6.26 VIP PROGRAM. After the Closing Date, the Xxxxxx Companies
shall participate in the most favorable VIP program available to Purchaser's
retailers.
ARTICLE VII. CONDITIONS PRECEDENT TO THE
OBLIGATIONS OF PURCHASER
The obligations of Purchaser under this Agreement are subject to the
fulfillment, at or prior to the Closing Date, of the following conditions:
7.1 REPRESENTATIONS AND WARRANTIES. The representations and
warranties of the Selling Shareholders set forth in this Agreement shall be
true and correct in all material respects on and as of the Closing Date with
the same force and effect as though all such representations and warranties had
been made on and as of such date.
7.2 THIRD PARTY APPROVALS. All third party consents, permits and
other approvals which are necessary to consummate the transaction contemplated
hereby and to enable Purchaser to operate the Business as such Business was
operated as of the date hereof, shall have been received.
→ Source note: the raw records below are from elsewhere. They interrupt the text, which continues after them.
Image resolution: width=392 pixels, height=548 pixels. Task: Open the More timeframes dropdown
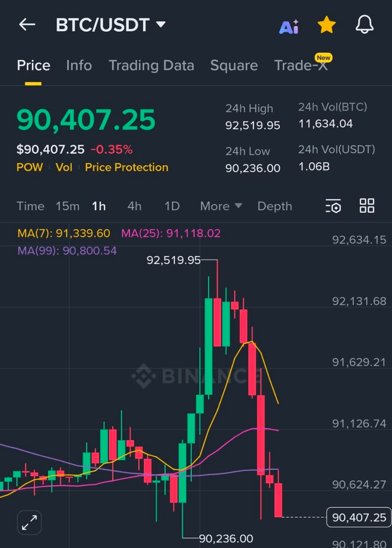point(220,206)
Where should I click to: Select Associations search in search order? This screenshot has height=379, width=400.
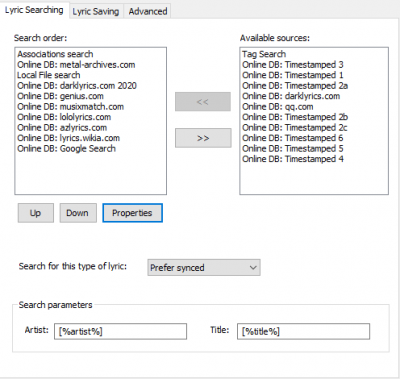coord(55,54)
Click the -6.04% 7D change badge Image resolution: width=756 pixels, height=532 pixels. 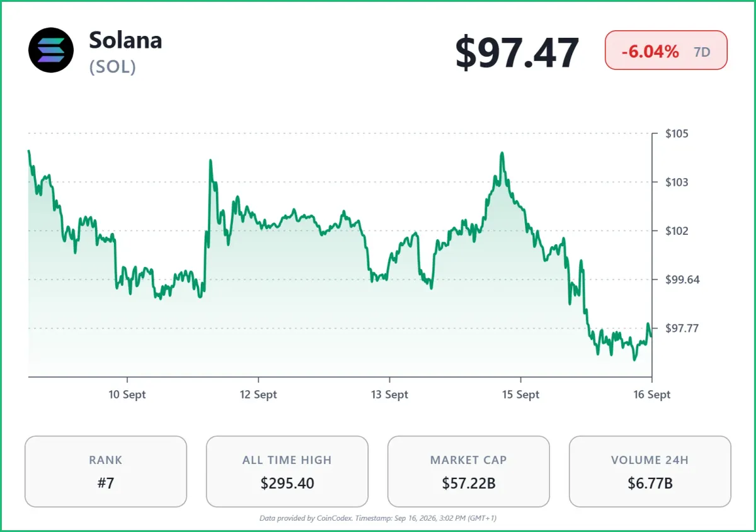click(666, 50)
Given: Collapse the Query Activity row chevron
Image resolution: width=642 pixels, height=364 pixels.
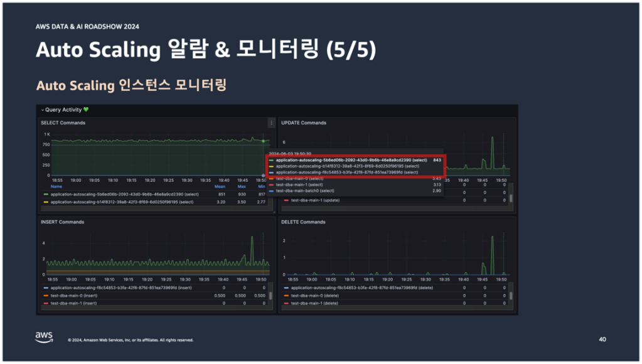Looking at the screenshot, I should pos(43,110).
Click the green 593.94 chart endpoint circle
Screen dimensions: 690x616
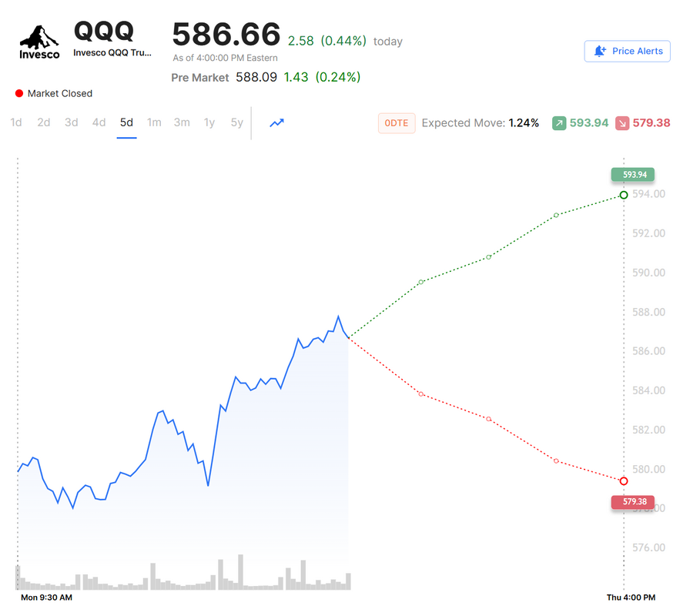(x=624, y=195)
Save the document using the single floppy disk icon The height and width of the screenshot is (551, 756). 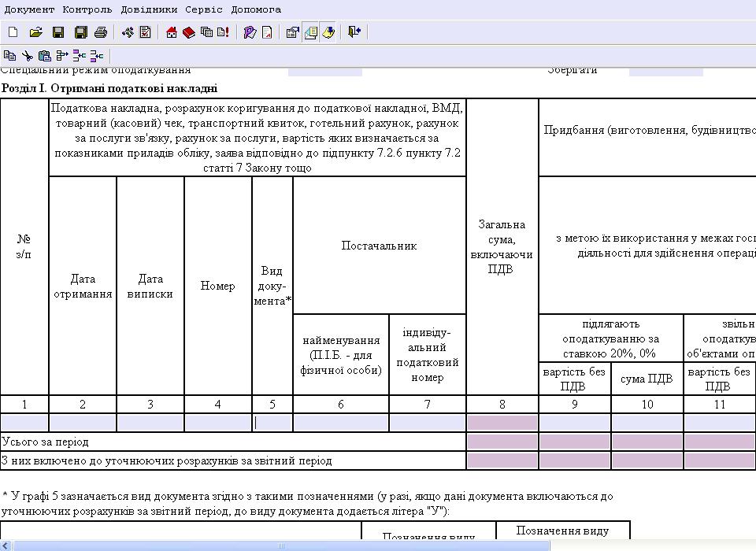tap(58, 32)
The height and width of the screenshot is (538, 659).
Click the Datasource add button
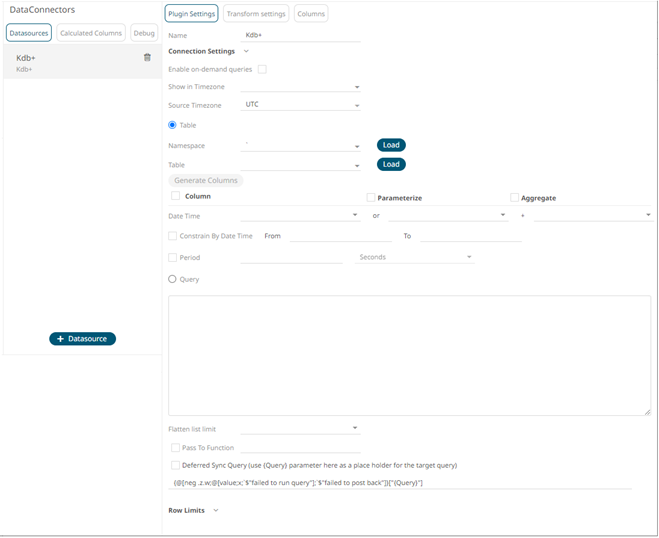[x=82, y=339]
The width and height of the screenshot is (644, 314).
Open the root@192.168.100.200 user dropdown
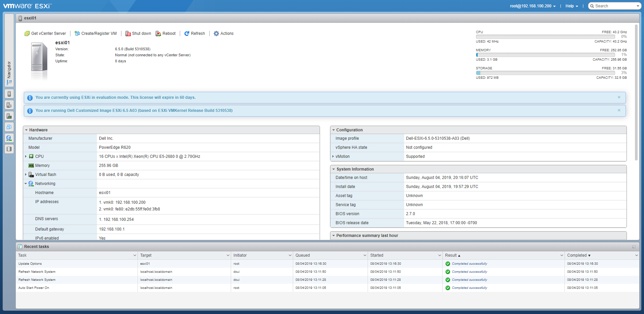coord(533,6)
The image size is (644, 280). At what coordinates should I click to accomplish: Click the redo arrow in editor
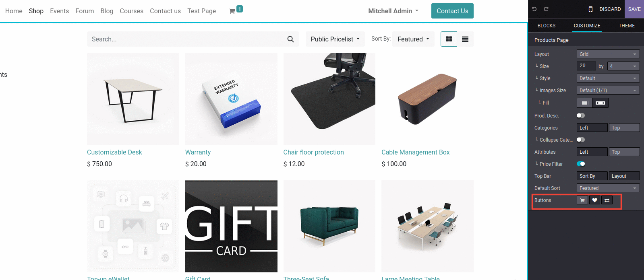click(546, 9)
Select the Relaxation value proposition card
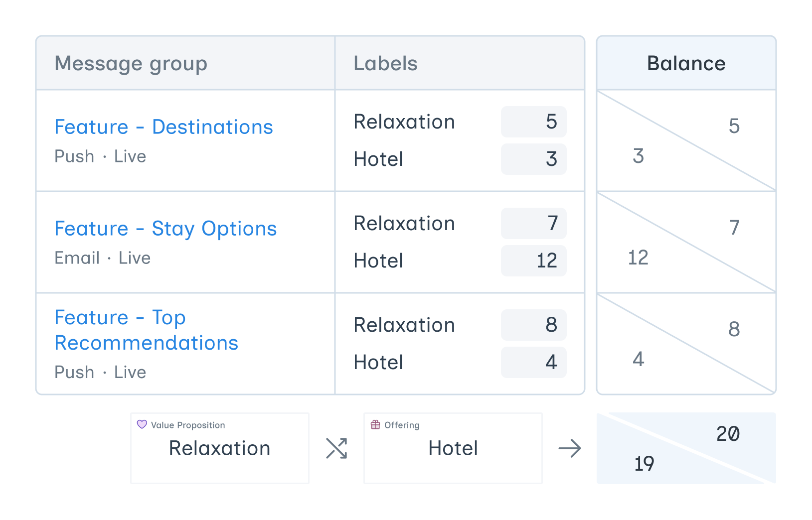 (220, 448)
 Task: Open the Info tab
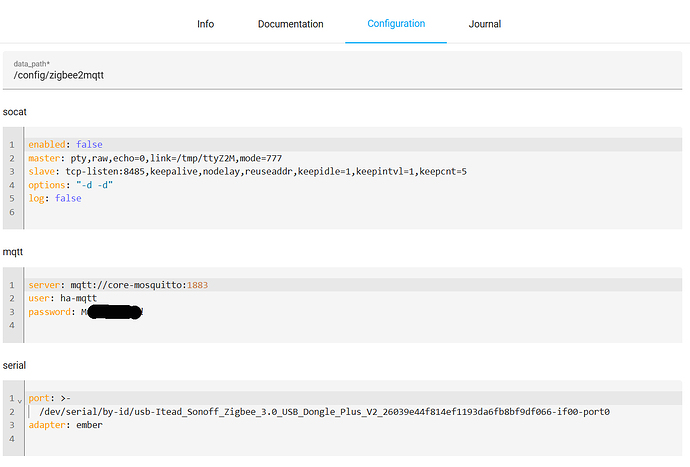(x=205, y=24)
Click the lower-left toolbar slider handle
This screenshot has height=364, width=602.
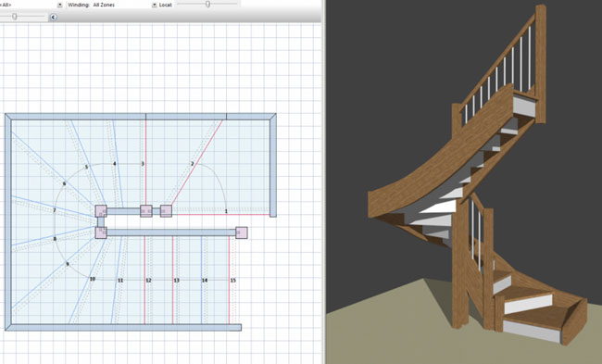[x=15, y=17]
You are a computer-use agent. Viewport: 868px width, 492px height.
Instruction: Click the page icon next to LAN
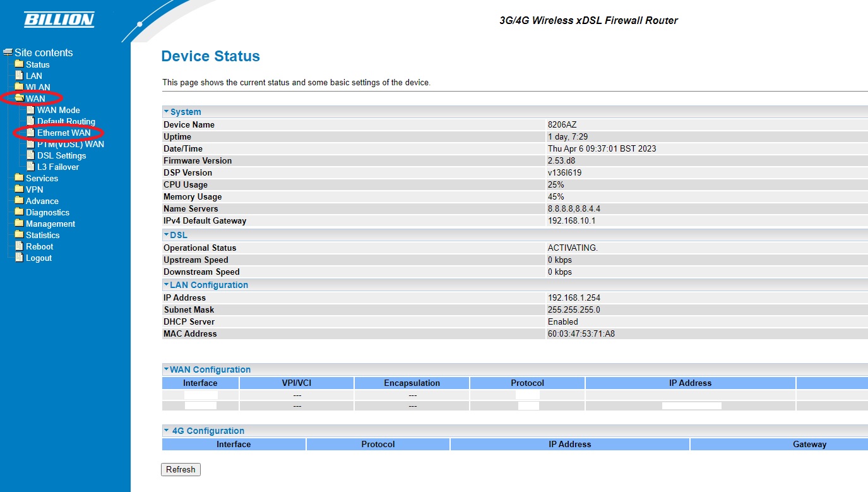pyautogui.click(x=19, y=76)
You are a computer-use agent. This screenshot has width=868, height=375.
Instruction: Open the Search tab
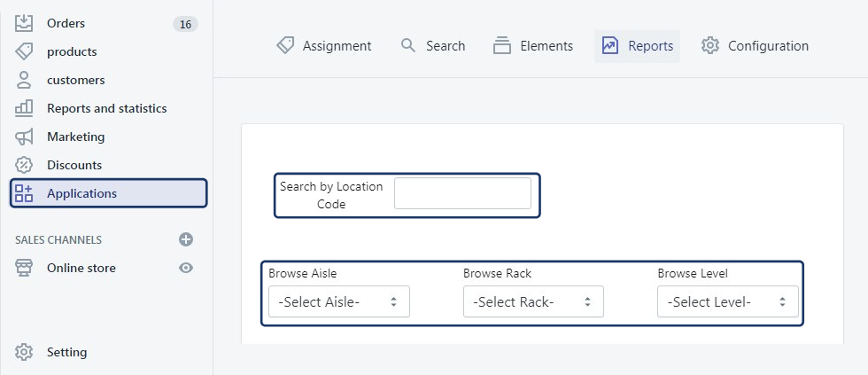(x=433, y=46)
7.3 CORPORATE AUTHORIZATION. All corporate and other actions
necessary to authorize and effectuate the consummation of the transactions
contemplated hereby by the Xxxxxx Companies shall have been duly taken prior to
the Closing.
7.4 PERFORMANCE OF COVENANTS. Each of the Xxxxxx Companies and
the Selling Shareholders shall have performed in all material respects all of
the covenants and agreements required to be performed by them under this
Agreement prior to the Closing Date.
7.5 ABSENCE OF MATERIAL ADVERSE CHANGE. Since January 31, 1998,
there shall have been no material adverse change in the business, assets,
condition (financial or otherwise), operating results, employee relations,
customer or supplier relations (other than suppliers that terminate their
relationship with the Xxxxxx Companies because of the transactions contemplated
hereunder) or business prospects of the Xxxxxx Companies or the Business, and
there shall have been no material casualty loss or damage to the assets of the
Business whether or not covered by insurance.
7.6 ABSENCE OF LITIGATION. As of the Closing Date, there shall
not be (a) any injunction, writ or temporary restraining order or any other
order of any nature issued by a court or governmental authority of competent
jurisdiction directing that the transactions provided for herein or any of them
not be consummated as herein provided; or (b) any action, suit or proceeding
pending or threatened before any governmental authority with respect to the
transactions contemplated by this Agreement.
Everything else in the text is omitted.